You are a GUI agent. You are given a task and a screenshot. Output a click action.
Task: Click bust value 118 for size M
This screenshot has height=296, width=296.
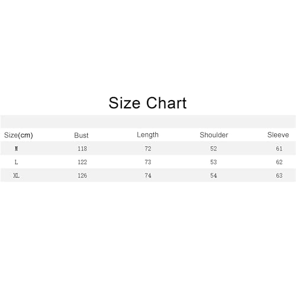82,149
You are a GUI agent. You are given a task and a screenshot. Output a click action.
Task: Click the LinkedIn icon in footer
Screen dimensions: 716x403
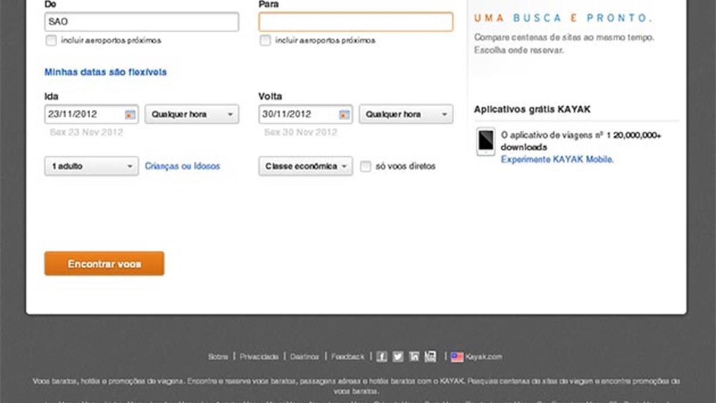tap(414, 356)
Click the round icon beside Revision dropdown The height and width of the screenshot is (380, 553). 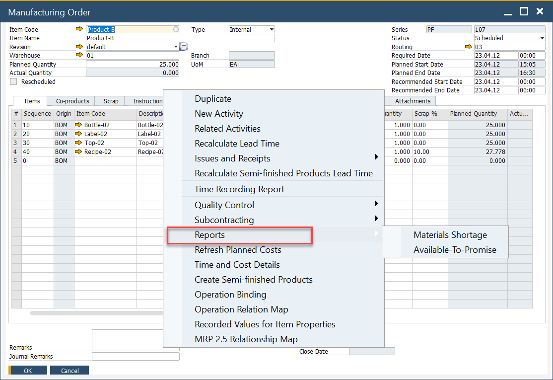(183, 47)
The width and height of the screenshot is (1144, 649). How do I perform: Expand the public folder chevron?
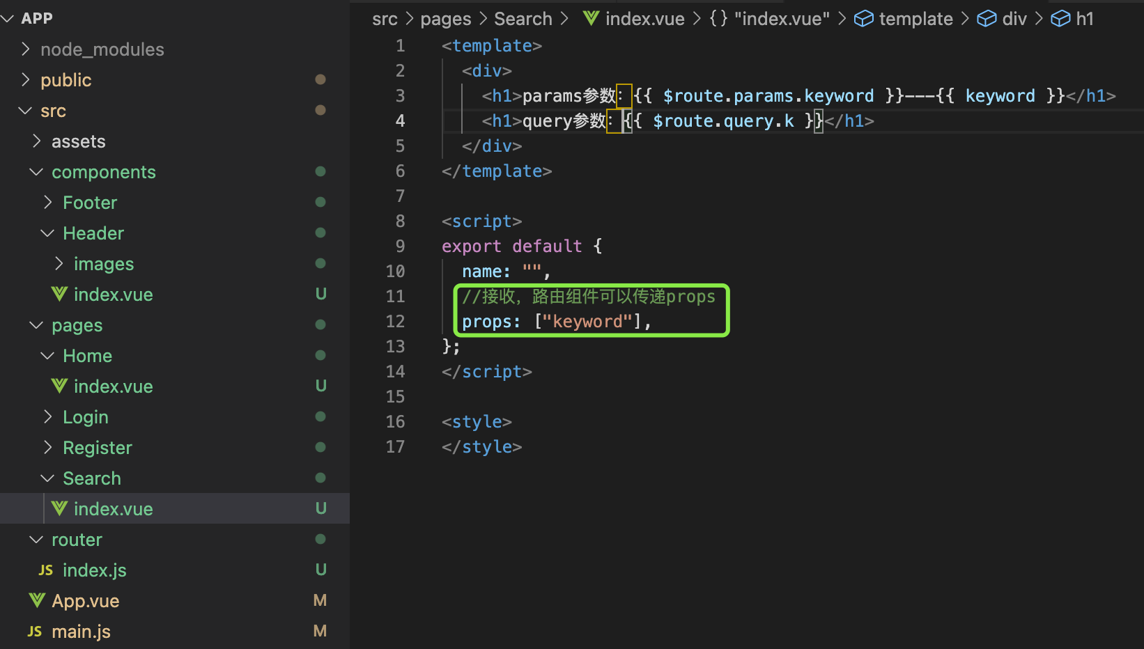tap(26, 80)
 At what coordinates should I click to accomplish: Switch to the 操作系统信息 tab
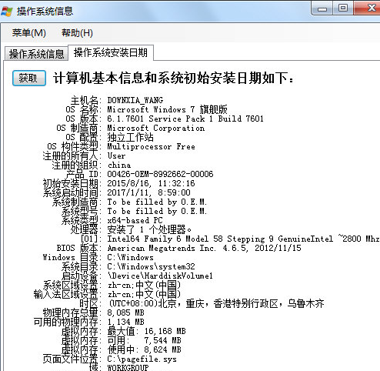(36, 54)
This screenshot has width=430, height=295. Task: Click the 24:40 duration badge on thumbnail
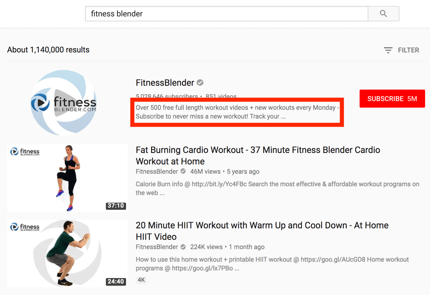point(116,281)

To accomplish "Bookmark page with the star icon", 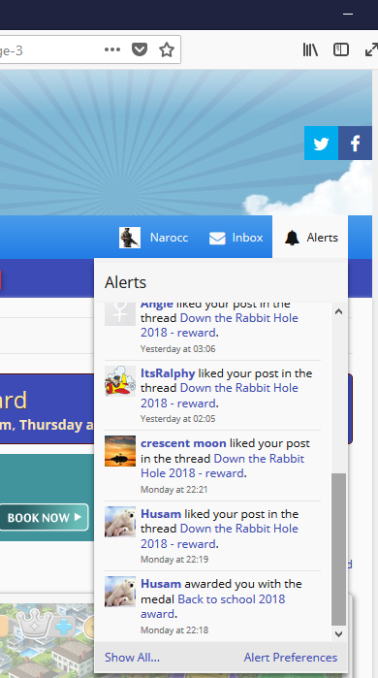I will point(167,50).
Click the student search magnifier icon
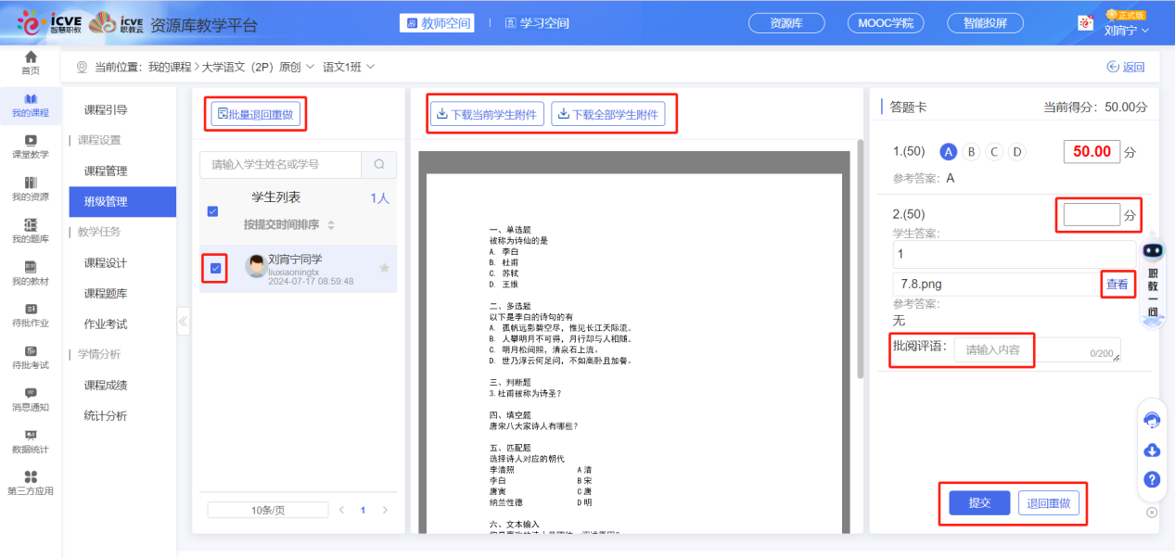Screen dimensions: 1175x558 (x=378, y=165)
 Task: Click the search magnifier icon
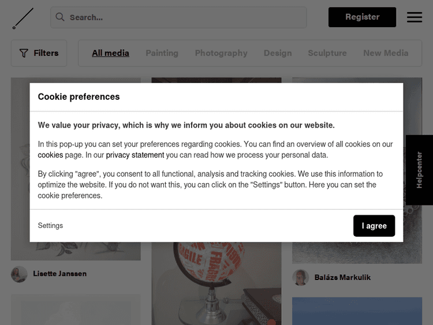click(x=59, y=17)
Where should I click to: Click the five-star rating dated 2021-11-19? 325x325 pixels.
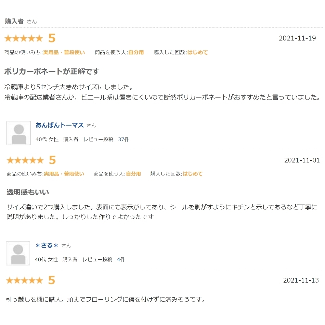click(x=24, y=38)
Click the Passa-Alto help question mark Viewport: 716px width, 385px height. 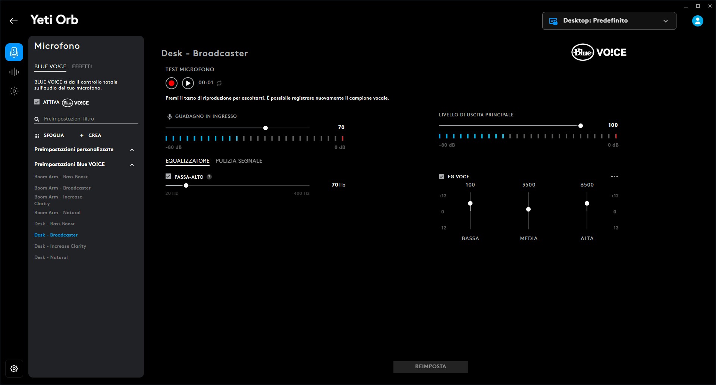pyautogui.click(x=209, y=177)
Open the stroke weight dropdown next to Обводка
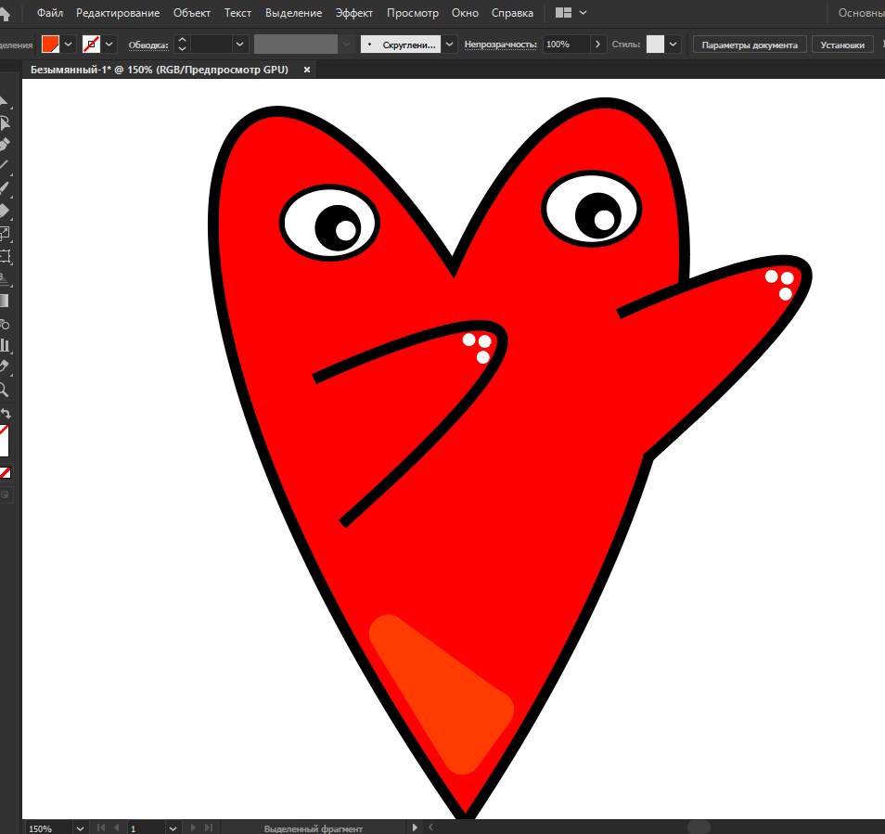885x834 pixels. (x=239, y=44)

▬▬▬

» **WHAT IS REQUIRED**
From the line with "Open the stroke" down to the final line of the entries above, repeat each line exactly; omit the pictures.

» **RESPONSE BOX**
Open the stroke weight dropdown next to Обводка
885x834 pixels. (x=239, y=44)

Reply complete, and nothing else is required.